I’m very excited to have stumbled across this article, which talks about tests being done with extremely premature lambs transferred to artificial wombs. While the tests were done with lambs, it is quite easy to see how this could benefit human neonates – premature babies.
While (the first link) is titled about how the new technology ‘undermines abortion’ – which is something that the referred to bioethicist discusses – I’m very excited about the potentials that this technology brings, as it has great positive potentials for both medical reasons and societal reasons. (For my previous articles on my science-based observations against the ‘blob of cells’ lie, see Moral and Informed Choices and Let There Be Light, the latter of which is a scientific observation of what occurs at the moment of conception.)
First, this is fantastic potential for expectant parents who have had their children born too soon, ‘before viability’ – they now have a chance at life and being saved, and could be put on life support. Doctors wouldn’t have the excuse any more to claim that this child is not viable; and as technology progresses, this line could be moved further and further back (as I have predicted previously.) There may be a point in time where true artificial wombs will come to be, which could then benefit infertile couples and/or homosexual couples without the need for a surrogate mother (which could then eliminate the battles and troubles regarding surrogacy.) What effect this might have on the development of the baby itself (the baby does hear and develop quite a bit as an individual from things like what the mother’s voice is like, the mother’s heartbeat, what she eats, etc) could and likely will be of some concern,* but that is neither here nor now. For the moment, this new technology is a much-needed one to save the lives of wanted children, a lifeboat, so to speak, that will help the the extremely premature move to the greater viability stages of development. Protection of the extreme neonate from the external environment’s demands, which the neonate is unable to withstand by itself, has had surprising discoveries – like the ‘sandwich bag solution‘. Kangaroo care has been seen as very beneficial to the prematurely born baby, and is most famously known for reviving the stillborn son of Kate and David Ogg. (Yes, I am aware that the little boy was very likely to have only stopped breathing a very, very short time before; the procedure would not be beneficial to those babies who had passed well after the brain-death stage of time limits.)
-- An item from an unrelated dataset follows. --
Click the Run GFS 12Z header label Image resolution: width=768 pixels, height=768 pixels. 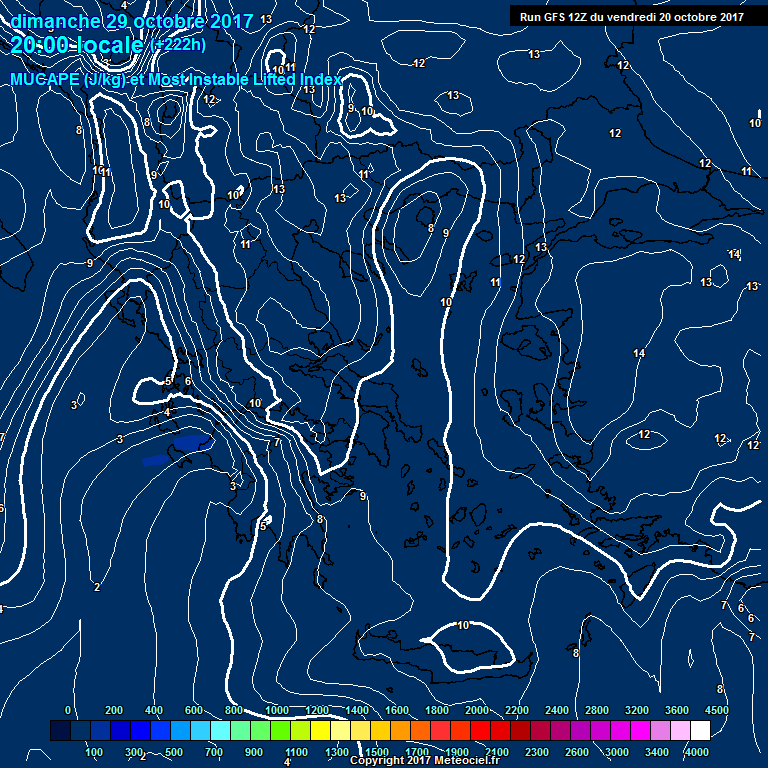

Further, this gives a great potential option for babies who need to be born prematurely; such as c-sections required because the mother has severe pre-eclampsia or other medical issues that could threaten the health of both mother and the child, avoiding the tragedy of having to choose between one’s life and one’s child. While I do not think it would be possible, at present for this to apply to ectopic pregnancies, it certainly could apply to women whose babies can be moved to the new form of life support.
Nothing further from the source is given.